Sunday, April 22, 2007

Manga Kakumei! 漫画革命!

Sunday, April 22, 2007

By EVELYN SHIH
STAFF WRITER


# THE DARK GOODBYE: Volume 1, by Frank Marraffino and Drew Rausch; Tokyopop, 192 pages, $9.99.
# KING CITY: Volume 1, by Brandon Graham; Tokyopop, 192 pages, $9.99.


Manga may be a Japanese word, but the genre is no longer the sole providence of the Land of the Rising Sun. Tokyopop's new "global manga" push has resulted in a new crop of mangas that are made in the U.S.A.

"The Dark Goodbye" and "King City" are both American mangas rated for older teens.

The sci-fi "King City" transports us to a dystopian world with a style that combines the rounded touch of Japanese manga with American alternative comic quirkiness, bringing a dark edge.

Its main character, Joe the cat-master, goes on missions impossible for underground bosses by using his cat as a weapon and tool. The cat, when injected with "cat juice," morphs its parts into usable objects and copies keys in its gut.

Conspiracies threaten to destroy the world with evil magical forces, but Joe isn't trying to save it. Returning to his native King City, something of a ghost town, he's more concerned about his former flame Anna, who is in a relationship with a war veteran. "That girl used to put glue in her hair and jump on the bed and taste like grape candy. And how do you get over that?" muses Joe, staring at his own skater boy image in a bathroom mirror. In the end, it is what he will do to save her that makes him pull out the heroics -- and the cat's secret weapon.

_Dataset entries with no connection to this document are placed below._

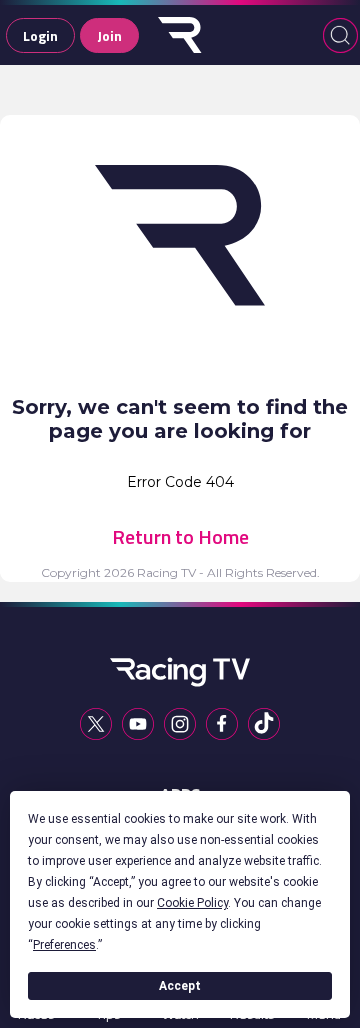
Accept (180, 986)
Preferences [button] (64, 945)
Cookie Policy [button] (192, 903)
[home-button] (180, 35)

"The Dark Goodbye," a noir horror manga, has a clearer hero in the chronically hung-over gumshoe Max Mason. Think "The Nightmare Before Christmas" meets "Dick Tracy" meets Japanese fantasy manga.

And that's before we meet the man-eating Venus flytraps, squid creatures 20,000 leagues above where they should be and a man whose body is composed of carnivorous insects. Why the monster menagerie? The city is "Los Allende," short for "Puerta a los Allende" -- "gateway to the other side."

Volume 1 is a contained episode in chapters, telling the story of the twins Lavinia and Mary Tillinghast (which is which?) and a powerful corporate family fighting an underground mob in a battle between good and evil (again: which is which?).

Now that's a question with global appeal.